Understood. Very clear.
Thank you. Thank you. Our next question comes from the line of Peter Seersted from Handelsbanken. Please go ahead, your line is open.
Hi, it's Peter from Handelsbanken. Thanks for taking my questions. I have two. One pertaining to the pain indication for camp 2038. I wonder if you could provide us some flavor. I mean, how optimistic should we be about the indication and that sort of how, I mean, we've seen a strong uptake with Buvidal, but that's probably for further reasons. But for the pain, how should we think about that uptake? That's sort of the first question, i.e., how optimistic about potential and sort of timelines to realize that. The second one, relates to your potential ambitions within the treatment of opioid dependency. If you get a milestone from Braeburn upon approval, your balance sheet starts to look relatively robust. You might get appetite to do some business development. is that are there any let's say opportunities that you see as you know particularly interesting to add on to this particular portfolio or if you were to do something would it be within other disease areas and other compounds novel stuff that could you that you could bring into your pipeline thank you thank you peter uh yes i will take those questions uh start out with the pain question i
I think what is clear is that we recently had our discussion with the rapporteurs, and I think that discussion went without any surprises to our team, of course. So there was generally a very positive view and a good alignment between the company and the authority. Of course, when it comes to the market, We are still working with our internal models and looking at... I have earlier said that we believe the opportunity overall is of the same order as opioid use disorder, but slightly smaller. At least for the type of targeted population that we are intending to address. So I think it is of the order but smaller than the opioid use disorder. And when it comes to the different markets we expect the US to be the most significant but also a market that will come in later than if we file in europe or as we plan to file in europe in the second third quarter of this year so overall we we see the potential in europe right now of around 100 to 125 million in eu5 that's our current estimates and significantly higher When it comes to the second question, the opportunity of business development, I mean, we are always looking for new possibilities there.

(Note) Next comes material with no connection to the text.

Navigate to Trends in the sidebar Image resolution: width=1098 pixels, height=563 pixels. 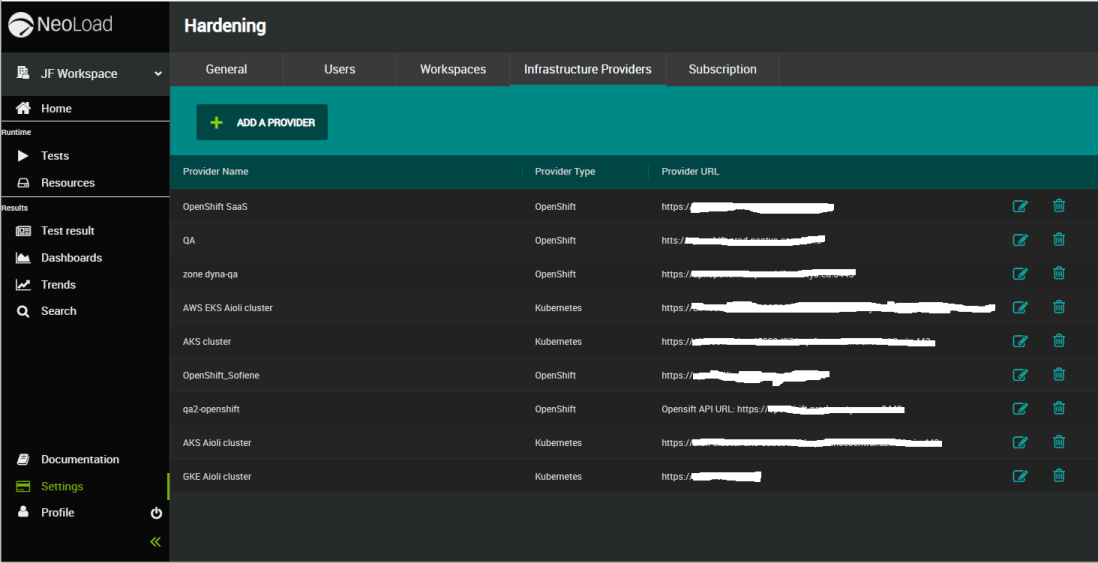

I think that you can conclude that the opioid use disorder area or opioid dependence area, there are some very attractive, interesting opportunities But I think we will be looking also outside the core area here. Definitely. And are already doing that. I mean, we are looking to expand not only by own development, but also through our business development efforts.
Thank you very much.
Thank you. Once again, ladies and gentlemen, if there are any questions, it's 01 on your telephone keypad if you would like to register. And there will be a brief pause whilst any further questions are being registered.
OK. uh if there are no further questions i would like to thank everybody for attending this call and we look forward to updating you again soon about our continued progress and i also want to you know say that it's been a very nice pleasure this time to show you the strong progress that our teams are contributing to so Thank you and speak to you soon.